WORK REQUIRED | Reproduce word for word the passage of the piece on roller coasters, COVID, and safety that runs from "COVID-19 has been…something." down to "our driving habits.".

TEXT PROVIDED |
Roller Coasters, COVID, & Safety

In May of 2019 Canada’s Wonderland opened a new roller coaster. It’s called the Yukon Striker and it’s described as the ‘world’s tallest, fastest, and longest dive coaster’. You sit 8 across and at the top of the ride you are held in place looking over the edge waiting to do a 90-degree, 245 foot drop into an underwater tunnel, reaching a top speed of 130 km/hr. (There are a number of videos online if you are curious.) A friend and I rode it numerous times last summer. It was awesome! So much fun!

COVID-19 has been…something. It is hard to even begin to describe the impact it has had. And I think it is fair to say that we will be experiencing the effects for years to come. COVID-19 has fundamentally changed how we interact with each other. Among the things that are now a daily topic of conversation, safety is front and centre. It has always been an important topic, but it seems to have taken on new prominence. How many salutations do you see or hear that say, ‘be safe’ or something similar? Even on our roadways flashing signs encourage us to ‘be safe’ – and I assume they are referring to things beyond our driving habits.

I believe that safety is an important topic and there are many steps we can take to provide for a safer environment to live, work, and play in. Never the less there is a thread here that I think we should acknowledge and discuss. In a significant way safety, or at least feeling safe, can be very subjective. Consider the Yukon Striker. No matter how well engineered, no matter how many safety features are included, for those of you who do not like roller coasters you would not feel safe on it and would do just about anything else other than ride it. For those of us who do enjoy roller coasters…well I guess we just feel ‘safe enough’ to get on one.

My point is this. What makes you feel safe or unsafe might be very different than me; and navigating those differences can be a challenge. I think those conversations are worth having though, no matter how much they push us. A good place to start is to cut each other a little slack and try to be as gracious as possible in our interactions with those who experience safety differently than us. If someone genuinely doesn’t feel safe, then they don’t feel safe. Simply telling them they should – despite their feelings or experience – is not usually all that helpful. Taking the time to have a difficult conversation around what contributes to each of us experiencing a safer existence however just might.

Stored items
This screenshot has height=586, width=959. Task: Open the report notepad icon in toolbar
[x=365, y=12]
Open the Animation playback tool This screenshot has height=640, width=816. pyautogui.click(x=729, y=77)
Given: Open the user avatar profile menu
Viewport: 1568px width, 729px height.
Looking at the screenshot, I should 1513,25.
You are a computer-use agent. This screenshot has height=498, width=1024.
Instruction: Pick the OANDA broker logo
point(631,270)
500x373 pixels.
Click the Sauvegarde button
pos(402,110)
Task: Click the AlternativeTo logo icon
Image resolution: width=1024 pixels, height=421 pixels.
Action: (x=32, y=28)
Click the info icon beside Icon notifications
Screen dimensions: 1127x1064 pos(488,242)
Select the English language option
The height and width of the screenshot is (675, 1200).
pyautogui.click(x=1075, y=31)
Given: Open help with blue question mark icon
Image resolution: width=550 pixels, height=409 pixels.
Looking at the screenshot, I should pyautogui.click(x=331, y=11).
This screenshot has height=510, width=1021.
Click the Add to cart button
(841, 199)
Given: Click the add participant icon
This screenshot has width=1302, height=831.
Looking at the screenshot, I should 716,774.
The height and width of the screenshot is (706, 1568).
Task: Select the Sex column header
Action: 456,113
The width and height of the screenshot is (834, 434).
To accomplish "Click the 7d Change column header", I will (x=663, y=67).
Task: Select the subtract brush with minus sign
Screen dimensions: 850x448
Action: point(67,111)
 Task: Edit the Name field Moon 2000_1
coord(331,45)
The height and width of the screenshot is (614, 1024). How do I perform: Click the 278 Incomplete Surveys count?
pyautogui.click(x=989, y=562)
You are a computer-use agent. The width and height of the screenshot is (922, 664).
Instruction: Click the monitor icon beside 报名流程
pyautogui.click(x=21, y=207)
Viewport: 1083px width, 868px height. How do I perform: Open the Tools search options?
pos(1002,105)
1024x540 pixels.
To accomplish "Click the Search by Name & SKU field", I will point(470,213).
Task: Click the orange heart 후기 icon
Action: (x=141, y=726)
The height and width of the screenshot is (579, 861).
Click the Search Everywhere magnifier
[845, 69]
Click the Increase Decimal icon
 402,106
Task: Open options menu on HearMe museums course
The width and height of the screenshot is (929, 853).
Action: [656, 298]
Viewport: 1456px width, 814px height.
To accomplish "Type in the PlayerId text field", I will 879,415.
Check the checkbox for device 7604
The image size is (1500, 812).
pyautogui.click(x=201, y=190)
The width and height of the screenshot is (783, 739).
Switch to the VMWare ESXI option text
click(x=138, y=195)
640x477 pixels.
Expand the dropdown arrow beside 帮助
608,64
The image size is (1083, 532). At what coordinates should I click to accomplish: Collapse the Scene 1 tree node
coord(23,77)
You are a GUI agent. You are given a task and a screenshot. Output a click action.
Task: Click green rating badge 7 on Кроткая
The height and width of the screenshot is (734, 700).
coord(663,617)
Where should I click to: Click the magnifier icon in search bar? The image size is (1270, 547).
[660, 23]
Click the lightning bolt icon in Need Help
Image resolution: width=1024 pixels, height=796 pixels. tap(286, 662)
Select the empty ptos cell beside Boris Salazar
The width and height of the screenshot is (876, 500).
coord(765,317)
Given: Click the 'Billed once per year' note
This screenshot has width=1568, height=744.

RESULT FOR THIS TASK |
COVID-19 has been…something. It is hard to even begin to describe the impact it has had. And I think it is fair to say that we will be experiencing the effects for years to come. COVID-19 has fundamentally changed how we interact with each other. Among the things that are now a daily topic of conversation, safety is front and centre. It has always been an important topic, but it seems to have taken on new prominence. How many salutations do you see or hear that say, ‘be safe’ or something similar? Even on our roadways flashing signs encourage us to ‘be safe’ – and I assume they are referring to things beyond our driving habits.